[AIM OF THE EXERCISE] Output each record in full, exactly as it stands.
[GIVEN RECORDS Boundary: Start]
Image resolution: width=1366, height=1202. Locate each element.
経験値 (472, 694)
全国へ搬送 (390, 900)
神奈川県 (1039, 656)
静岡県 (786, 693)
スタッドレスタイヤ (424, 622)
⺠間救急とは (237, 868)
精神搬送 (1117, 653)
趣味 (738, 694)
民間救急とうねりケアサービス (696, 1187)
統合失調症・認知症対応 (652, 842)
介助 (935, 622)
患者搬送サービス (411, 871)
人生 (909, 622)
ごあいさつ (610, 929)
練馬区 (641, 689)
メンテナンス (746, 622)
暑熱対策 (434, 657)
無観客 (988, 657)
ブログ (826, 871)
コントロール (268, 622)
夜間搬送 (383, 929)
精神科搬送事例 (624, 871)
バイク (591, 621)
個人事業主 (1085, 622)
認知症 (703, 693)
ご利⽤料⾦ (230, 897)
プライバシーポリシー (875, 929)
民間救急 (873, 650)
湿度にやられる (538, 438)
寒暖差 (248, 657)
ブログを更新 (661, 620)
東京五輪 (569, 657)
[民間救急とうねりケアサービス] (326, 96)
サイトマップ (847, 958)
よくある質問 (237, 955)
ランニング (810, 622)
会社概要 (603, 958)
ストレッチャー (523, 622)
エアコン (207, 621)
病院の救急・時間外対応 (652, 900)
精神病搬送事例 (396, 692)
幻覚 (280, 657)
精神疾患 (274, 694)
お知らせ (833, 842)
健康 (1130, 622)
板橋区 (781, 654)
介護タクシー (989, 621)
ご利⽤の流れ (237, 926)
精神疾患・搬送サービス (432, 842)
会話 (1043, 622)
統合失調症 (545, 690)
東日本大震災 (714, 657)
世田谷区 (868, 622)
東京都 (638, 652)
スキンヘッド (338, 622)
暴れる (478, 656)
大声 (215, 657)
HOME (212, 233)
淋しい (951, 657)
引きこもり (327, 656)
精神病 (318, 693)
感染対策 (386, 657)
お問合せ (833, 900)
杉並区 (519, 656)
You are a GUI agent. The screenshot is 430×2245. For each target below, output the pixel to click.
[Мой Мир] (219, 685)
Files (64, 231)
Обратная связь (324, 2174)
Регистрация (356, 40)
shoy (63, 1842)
[GIVEN RECORDS Boundary: End]
[RESPONSE TO THIS TASK]
Image resolution: width=1366, height=1202. Locate each element.
経験値 (472, 694)
全国へ搬送 (390, 900)
神奈川県 (1039, 656)
静岡県 (786, 693)
スタッドレスタイヤ (424, 622)
⺠間救急とは (237, 868)
精神搬送 (1117, 653)
趣味 (738, 694)
民間救急とうねりケアサービス (696, 1187)
統合失調症・認知症対応 (652, 842)
介助 (935, 622)
患者搬送サービス (411, 871)
人生 (909, 622)
ごあいさつ (610, 929)
練馬区 (641, 689)
メンテナンス (746, 622)
暑熱対策 (434, 657)
無観客 (988, 657)
ブログ (826, 871)
コントロール (268, 622)
夜間搬送 (383, 929)
精神科搬送事例 (624, 871)
バイク (591, 621)
個人事業主 (1085, 622)
認知症 (703, 693)
ご利⽤料⾦ (230, 897)
プライバシーポリシー (875, 929)
民間救急 (873, 650)
湿度にやられる (538, 438)
寒暖差 (248, 657)
ブログを更新 (661, 620)
東京五輪 (569, 657)
[民間救急とうねりケアサービス] (326, 96)
サイトマップ (847, 958)
よくある質問 (237, 955)
ランニング (810, 622)
会社概要 (603, 958)
ストレッチャー (523, 622)
エアコン (207, 621)
病院の救急・時間外対応 (652, 900)
精神病搬送事例 (396, 692)
幻覚 (280, 657)
精神疾患 (274, 694)
お知らせ (833, 842)
健康 (1130, 622)
板橋区 (781, 654)
介護タクシー (989, 621)
ご利⽤の流れ (237, 926)
精神疾患・搬送サービス (432, 842)
会話 (1043, 622)
統合失調症 (545, 690)
東日本大震災 (714, 657)
世田谷区 (868, 622)
東京都 (638, 652)
スキンヘッド (338, 622)
暴れる (478, 656)
大声 (215, 657)
HOME (212, 233)
淋しい (951, 657)
引きこもり (327, 656)
精神病 (318, 693)
感染対策 (386, 657)
お問合せ (833, 900)
杉並区 (519, 656)
You are a GUI agent. The screenshot is 430×2245. For each target below, output the pixel to click.
[Мой Мир] (219, 685)
Files (64, 231)
Обратная связь (324, 2174)
Регистрация (356, 40)
shoy (63, 1842)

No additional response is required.